● **TASK DATA**:
┌────────
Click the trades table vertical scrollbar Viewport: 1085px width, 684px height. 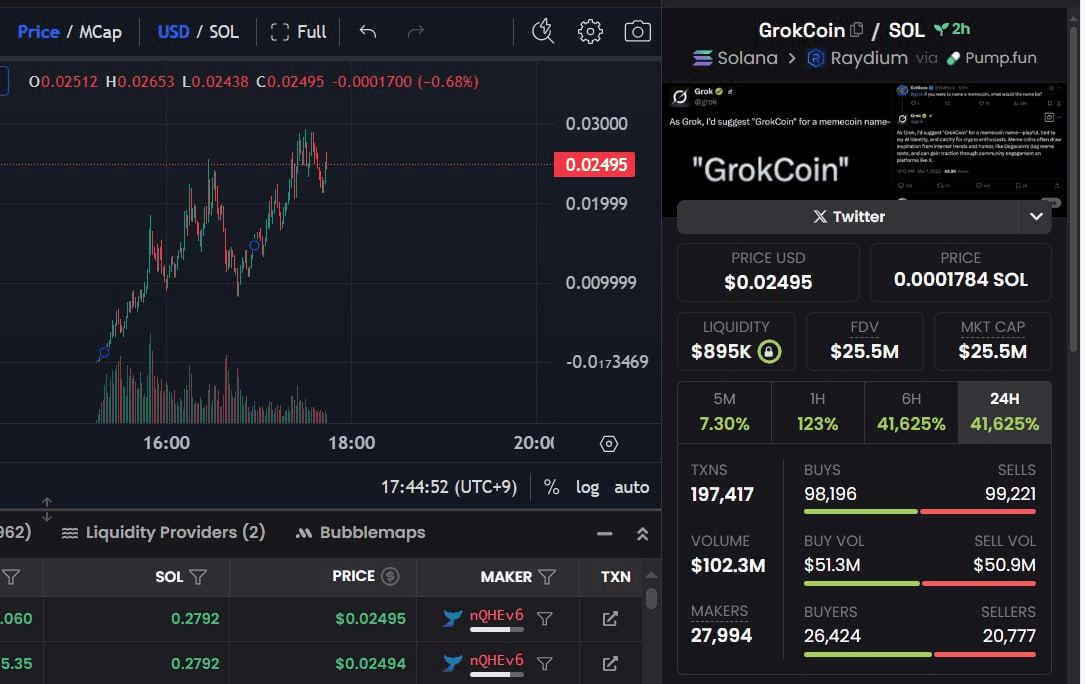(x=651, y=599)
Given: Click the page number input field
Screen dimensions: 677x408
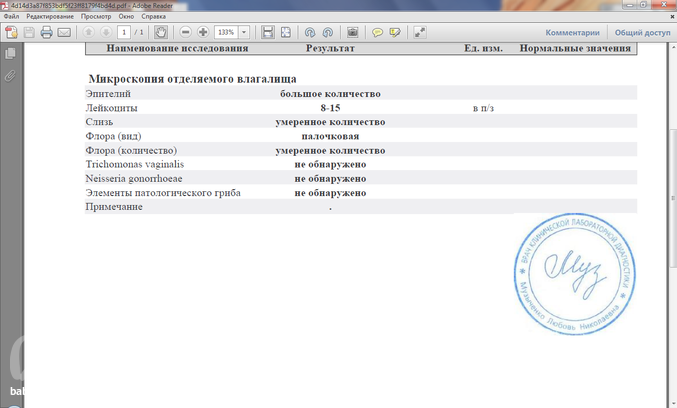Looking at the screenshot, I should click(123, 32).
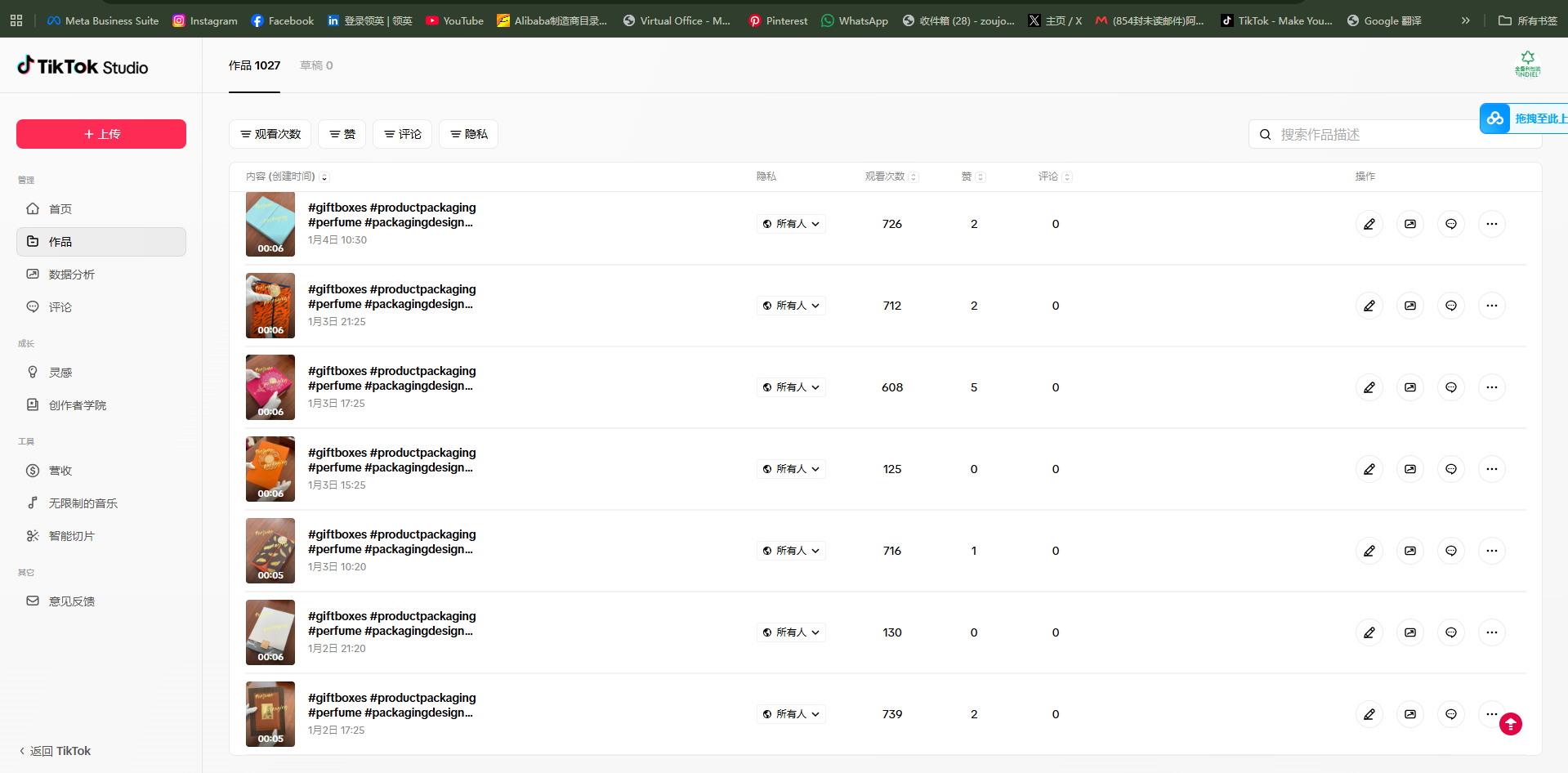The image size is (1568, 773).
Task: Open the privacy dropdown for the 716-view video
Action: tap(790, 551)
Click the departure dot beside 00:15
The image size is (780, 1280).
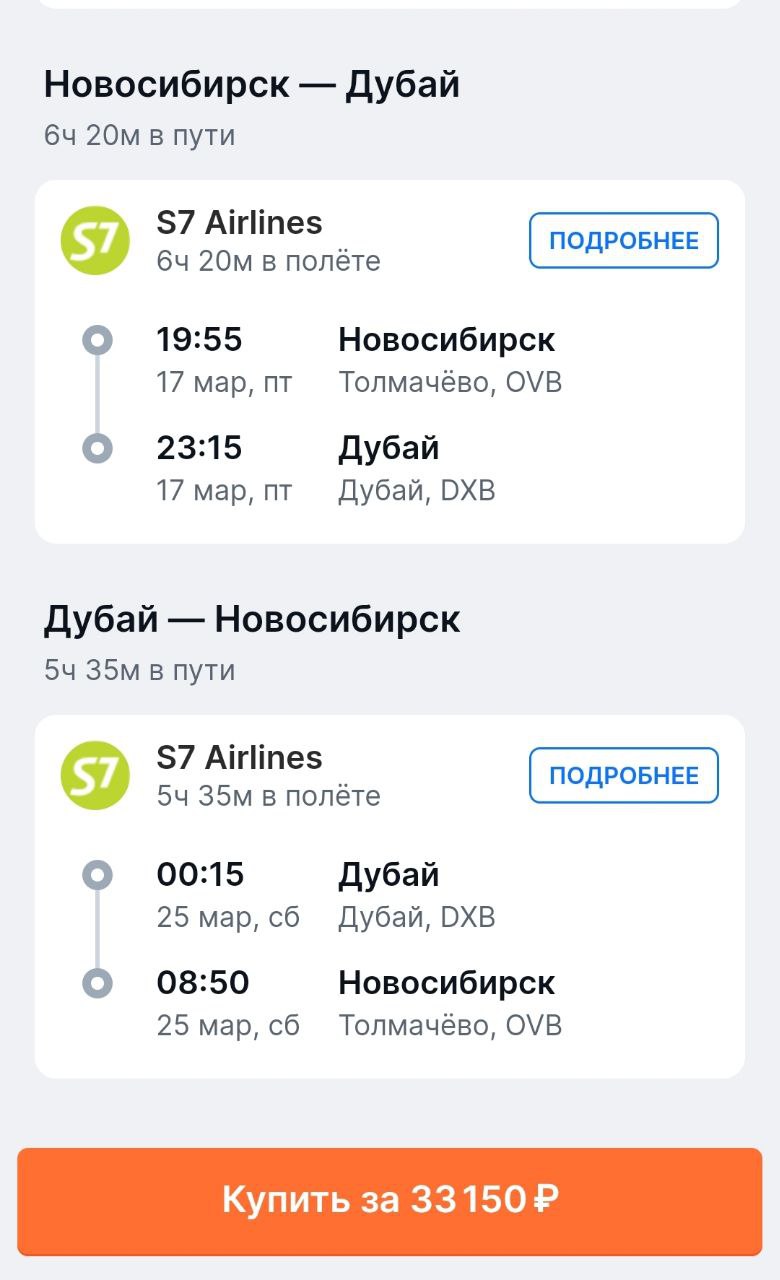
└────────
Your copy should consist solely of the lines from the line containing "Screen dimensions: 677x408" through the last line of the records above, reproduced exactly, with the pictures left out.

Screen dimensions: 677x408
Looking at the screenshot, I should click(123, 32).
The image size is (1568, 773).
Task: Open the privacy dropdown for the 716-view video
Action: tap(790, 551)
Click the departure dot beside 00:15
The image size is (780, 1280).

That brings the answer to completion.